The latest feasibility report has been produced by "The Thames Estuary Research and Development Company", a company now well positioned to build on Boris's interest in this airport scheme. One of its founding members is a floating runway engineer who's the former Chairman of Crossrail... and he's come up with a scheme which relies on Crossrail-like railway connections to a floating runway. Funny that. The report also attempts to add credibility to Johnson's pipedream by suggesting how positive the entire project might be. An estuary barrage could help to protect London's World Heritage sites (and 16 hospitals) from North Sea flooding. Tidal lagoons could help to boost renewable energy targets in a post-peak-oil world. The economic centre of London could shift east, bringing prosperity to the Thames Gateway (and jobs, houses and industry to the marshes of Foulness and Sheppey). The airport could run 24 hours a day, because there'd be nobody local to complain about the noise. And if an evil terrorist decided to blow up a plane on takeoff, nobody in London would get killed. So that's alright then.

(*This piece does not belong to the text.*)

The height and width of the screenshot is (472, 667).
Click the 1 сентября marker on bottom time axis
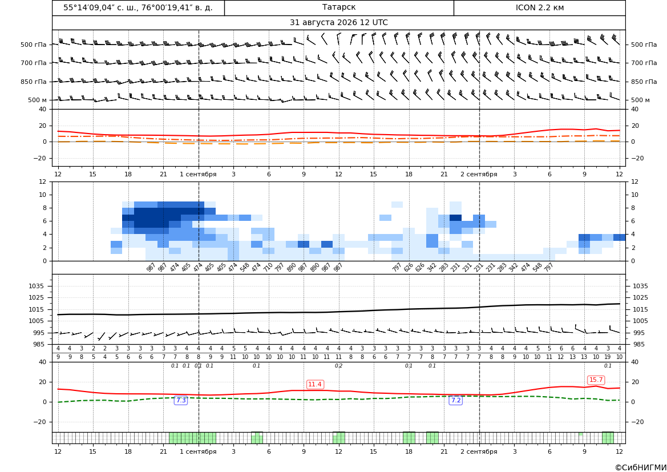198,451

Except, even if it is technically feasible, does anybody really want to build an airport in the middle of the sea? It'd be inconveniently located, and prone to closure when the weather's bad, and at risk from birds flying into jet engines, and a pain for shipping. Rather than being able to change flights at Heathrow, long-haul passengers would find themselves having to travel umpteen miles across the southeast for their onward connection. The people of north Kent and southeast Essex would have to sacrifice their Thames-edge landscape so that Londoners could breathe in a bit less pollution and sleep with their windows open. And the view from Southend or Whitstable would be permanently tarnished by offshore swooping jumbos and a giant duty-free shed on the horizon. Thank goodness this flight of fancy will surely never be built - and I'll only ever visit once, to some rustingforts, on an insignificant bobbing boat.